Provided text ▸
··········
DescriptorDatasetBase¶

class hdnnpy.dataset.descriptor.descriptor_dataset_base.DescriptorDatasetBase(order, structures)[source]¶

Bases: abc.ABC

Base class of atomic structure based descriptor dataset.

Common instance variables for descriptor datasets are initialized.

Parameters:	order (int) – Derivative order of descriptor to calculate. structures (list [AtomicStructure]) – Descriptors are calculated for these atomic structures.

__getitem__(item)[source]¶

Return descriptor data this instance has.

If item is string, it returns corresponding descriptor. Available keys can be obtained by descriptors attribute. Otherwise, it returns a list of descriptor sliced by item.

__len__()[source]¶: Number of atomic structures given at initialization.

calculate_descriptors(structure)[source]¶

Calculate required descriptors for a structure data.

This is abstract method. Subclass of this base class have to override.

Parameters:	structure (AtomicStructure) – A structure data to calculate descriptors.
Returns:	Calculated descriptors. The length is the same as `order` given at initialization.
Return type:	list [ndarray]

clear()[source]¶: Clear up instance variables to initial state.

generate_feature_keys(*args, **kwargs)[source]¶

Generate feature keys of current state.

This is abstract method. Subclass of this base class have to override.

Returns:	Unique keys of feature dimension.
Return type:	list [str]

load(file_path, verbose=True, remake=False)[source]¶

Load dataset from .npz format file.

Only root MPI process load dataset.

It validates following compatibility between loaded dataset and atomic structures given at initialization.

length of data

elemental composition

elements

tag

It also validates that loaded dataset satisfies requirements.
··········
Data extract ▸
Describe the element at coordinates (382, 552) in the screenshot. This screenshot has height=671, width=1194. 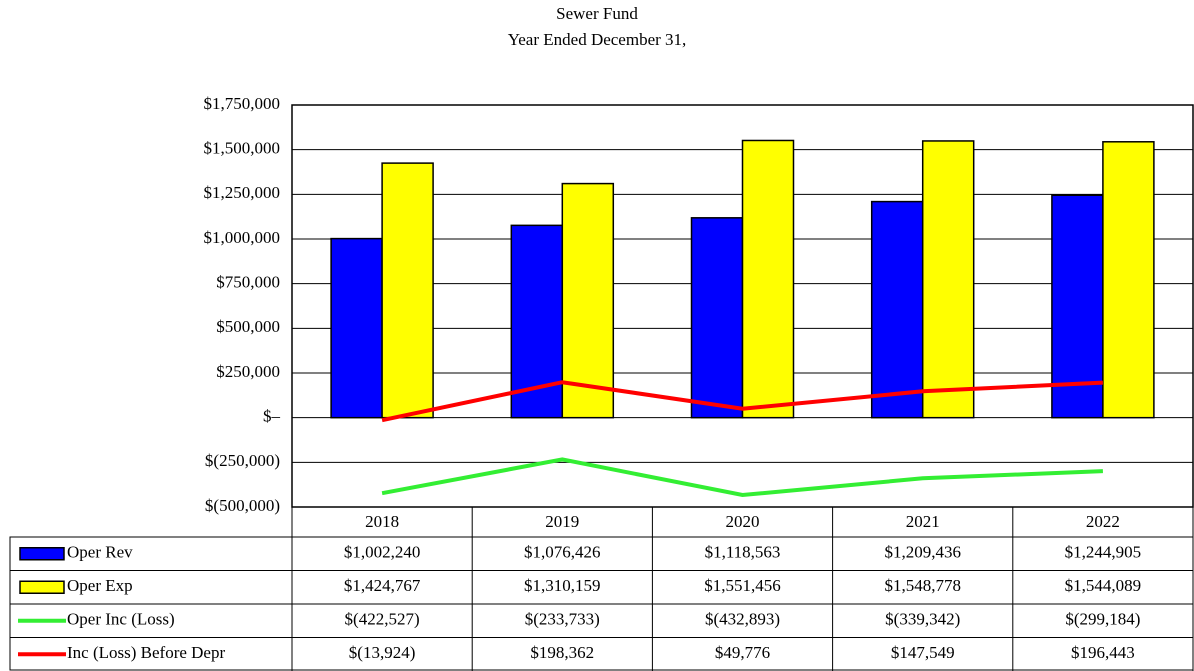
I see `table-value: $1,002,240` at that location.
··········
Exercises to complete ▸
1. Set down the part of the DescriptorDatasetBase documentation from "Bases: abc.ABC" through "sliced by item.".
2. According to the DescriptorDatasetBase documentation, which MPI process loads the dataset?
3. Summarize the DescriptorDatasetBase documentation in two sentences.

Per-task answers ▸
1.
Bases: abc.ABC

Base class of atomic structure based descriptor dataset.

Common instance variables for descriptor datasets are initialized.

Parameters:	order (int) – Derivative order of descriptor to calculate. structures (list [AtomicStructure]) – Descriptors are calculated for these atomic structures.

__getitem__(item)[source]¶

Return descriptor data this instance has.

If item is string, it returns corresponding descriptor. Available keys can be obtained by descriptors attribute. Otherwise, it returns a list of descriptor sliced by item.

2. Only the root MPI process.

3. DescriptorDatasetBase is a base class, with abc.ABC as its base, for descriptor datasets built from atomic structures, and it takes a descriptor derivative order and a list of atomic structures as parameters. Subclasses have to override its abstract methods calculate_descriptors and generate_feature_keys, and its load method reads a dataset from an .npz file and validates it against the atomic structures given at initialization.